#### Records to process ####

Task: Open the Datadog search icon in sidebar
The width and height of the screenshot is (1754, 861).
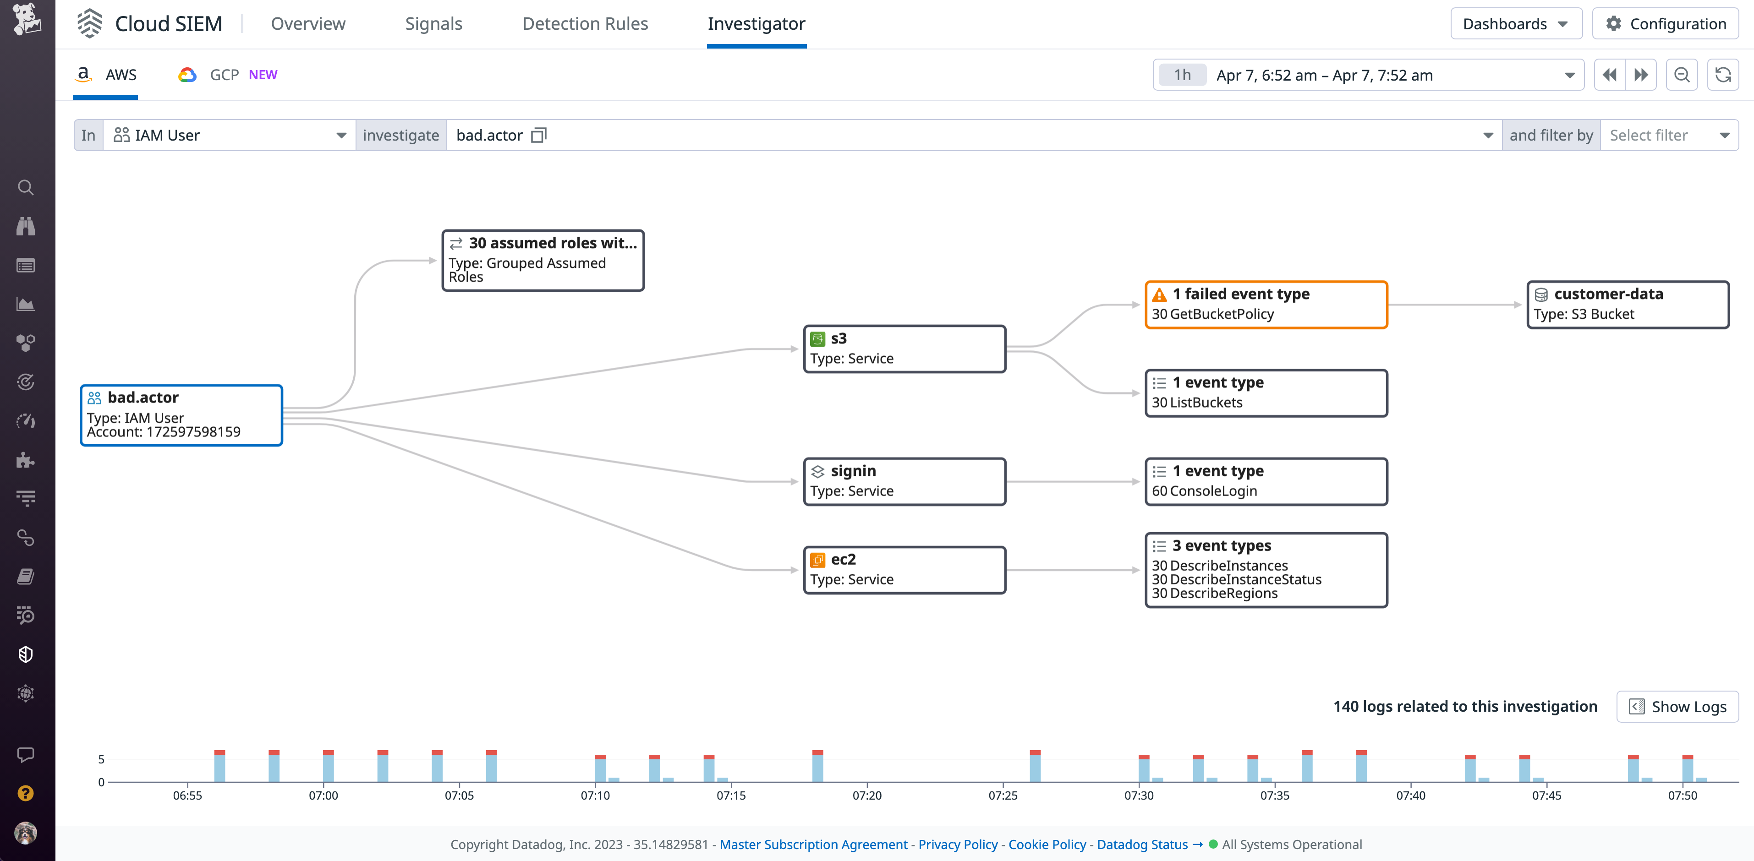Action: (x=26, y=187)
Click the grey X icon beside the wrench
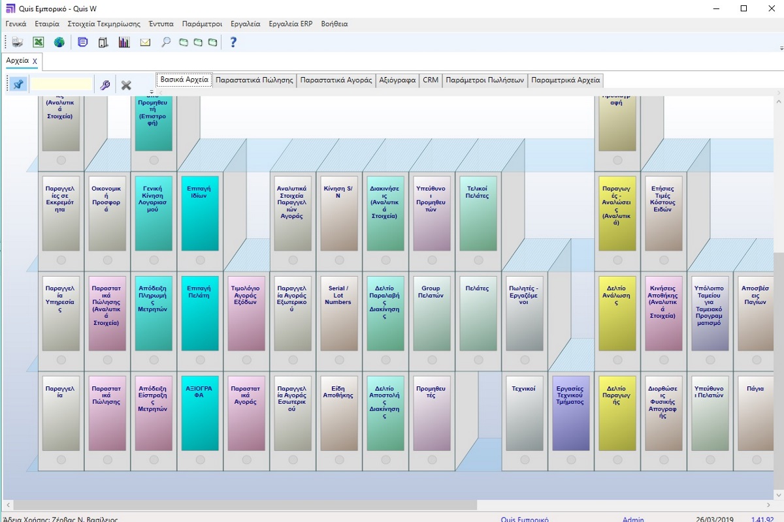The image size is (784, 522). pos(126,85)
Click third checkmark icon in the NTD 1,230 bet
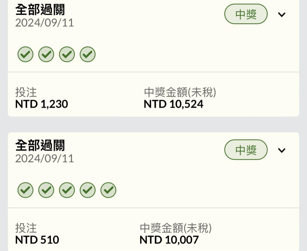 tap(67, 54)
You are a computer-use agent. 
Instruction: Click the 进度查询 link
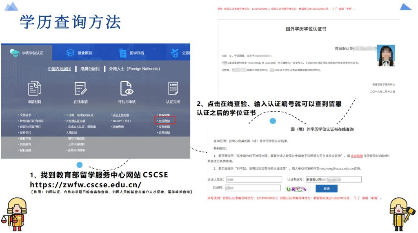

####

Instructions for the task -> Recast every line of the material above as a Markdown table with the columns Number and Text. Put each line's number in Number and the line in Text, and skip blank lines and the pictures.

Task output ->
| Number | Text |
|---|---|
| 1 | Task: Open the Datadog search icon in sidebar |
| 2 | The width and height of the screenshot is (1754, 861). |
| 3 | Action: (x=26, y=187) |
| 4 | Click the grey X icon beside the wrench |
| 5 | The image size is (784, 522). pos(126,85) |
| 6 | Click third checkmark icon in the NTD 1,230 bet |
| 7 |  tap(67, 54) |
| 8 | You are a computer-use agent.  |
| 9 | Instruction: Click the 进度查询 link |